The Haslam Sports Group is behind plans to include housing and commercial development around the FirstEnergy stadium. Ohio Sun Law Guidelines, available on the Attorney General Office’s website, state that public bodies must establish a reasonable method of alerting the public to the time and location of special meetings. The purpose is to give at least 24-hours notice to media outlets that have requested it.

The City of Cleveland Euclid Corridor Design Review Committee approved a conceptual design for a 57-unit, market-rate apartment development in the Hough neighborhood, despite the lack of advance notice to the public. Famicos Foundation, a nonprofit community development corporation, is the developer for the project.

Chester75, located on the northwest corner of Chester Avenue and E. 75th Street, reportedly received approval from the local design review committee with two abstentions. A search on the Cleveland Planning Commission’s YouTube channel did not find a record of the meeting.

The City Planning Commission sets the agenda for meetings of each design review advisory committee. They work with the local community development corporations to prepare applicants for the meeting. Public notice is required. Any person or organization is allowed time to express their opinions.

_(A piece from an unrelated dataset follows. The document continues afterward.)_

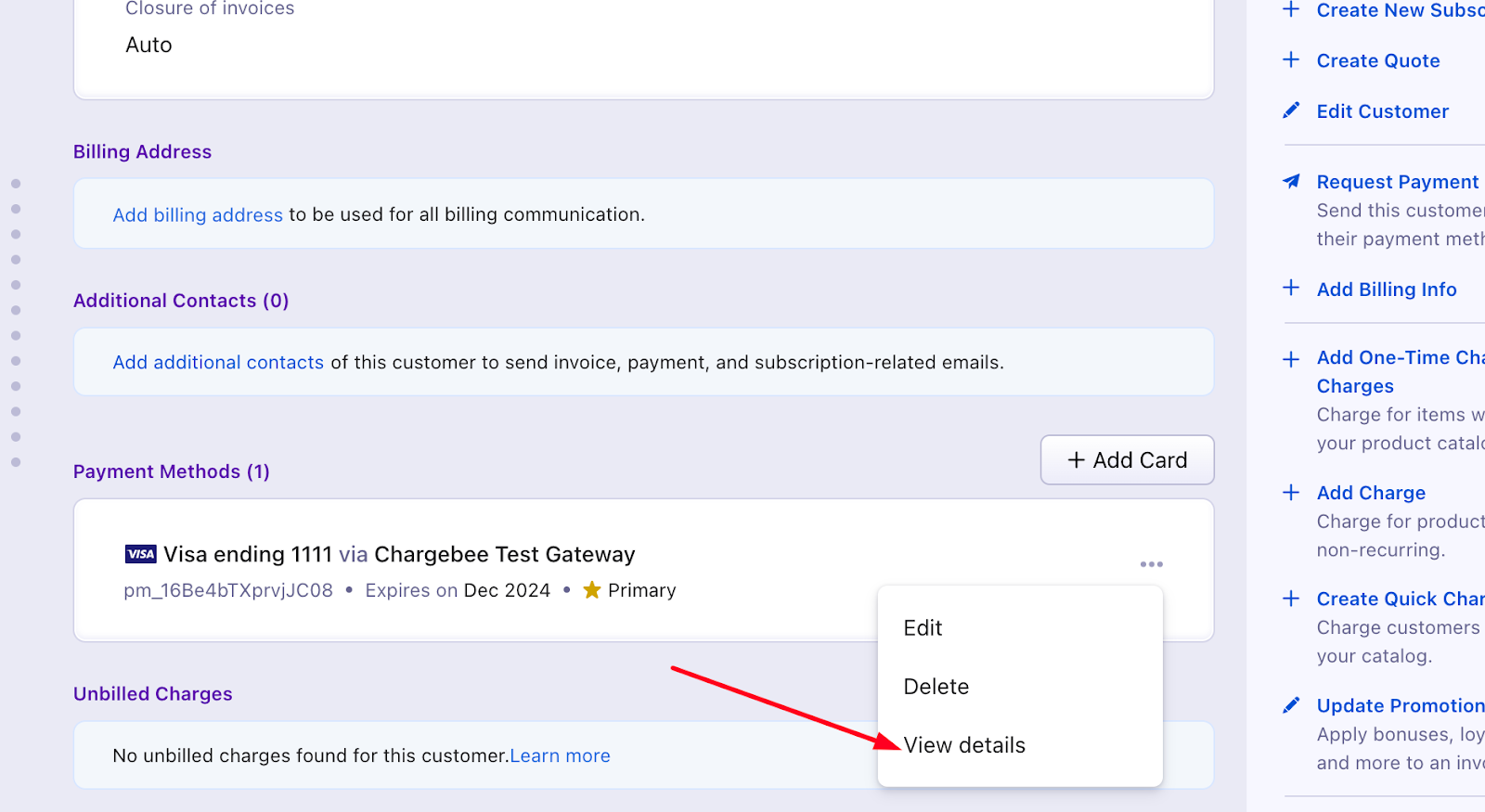Click the Add Card button

(x=1127, y=460)
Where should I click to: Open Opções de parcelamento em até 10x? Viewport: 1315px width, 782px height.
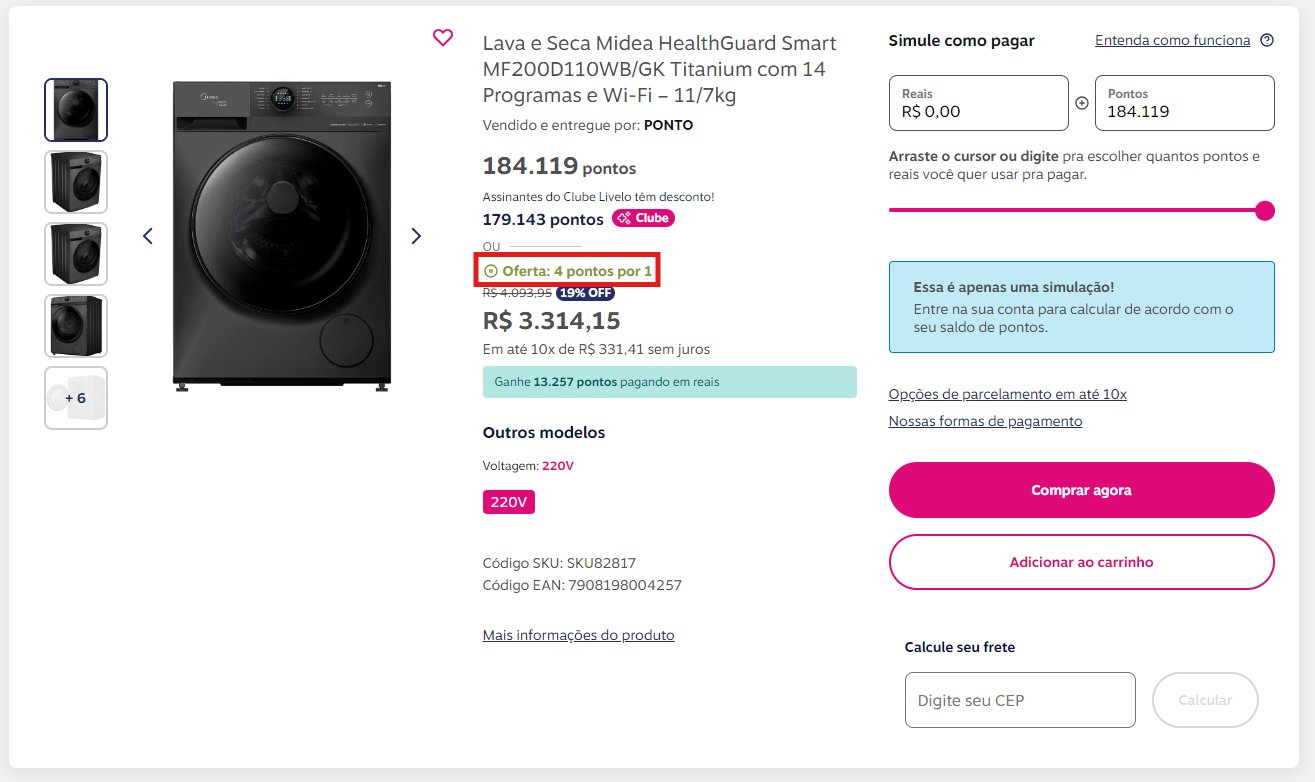[x=1008, y=394]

Lillian Kuri, an architect, and Executive Vice President and Chief Operating Officer of the Cleveland Foundation, was recently appointed new chairperson for the commission. Kuri is the first woman to serve as chair of the planning commission. She succeeds David Bowen, a principal of Richard L. Bowen & Associates, Inc., a Cleveland firm specializing in architecture, integrated engineering, and construction, over conflicts of interest with his role on the commission. Bowen served on the Cleveland City Planning Commission for 25 years.

“This is an opportunity of a lifetime,” Kuri said in a recent cleveland.com article. “I want to work with the administration to set an agenda.”

Terry McNeil relocated to Ohio after spending more than 30 years in Miami, where he worked in the restaurant and entertainment industry, organizing music festivals and corporate shows. In 2015, he returned to Cleveland to clean out the family house where his grandparents lived on E. 84th Street between Wade Park and Superior Avenue. McNeil visited his grandparents’ home every weekend until moving to Miami. After cleaning the house, McNeil knew he had to live there.

“It was amazing,” he said. “This is a mansion. There is no way we could build this same house for less than half a million dollars today.”

Once he finished with the house, McNeil decided to clean up the neighborhood by cutting grass on nearby abandoned lots and pressuring the city to fix the streets. He even has a Facebook page called Fix Our Streets 216. When it comes to new construction in the neighborhood, he has mixed feelings.

“I have no problem with new development. I have a problem with the design. Most of the homes in Ward 7 are old Victorian-style architecture. You lose the identity of a neighborhood when you start building futuristic buildings,” McNeil said, referring to Park Lamont, the proposed apartment complex on E. 97th Street and Lamont Avenue.

“The planning commission and design review need to be more demanding. City council members need to work harder. When the financial incentives flash in front of their faces, they forget everything about who they are and where they come from.”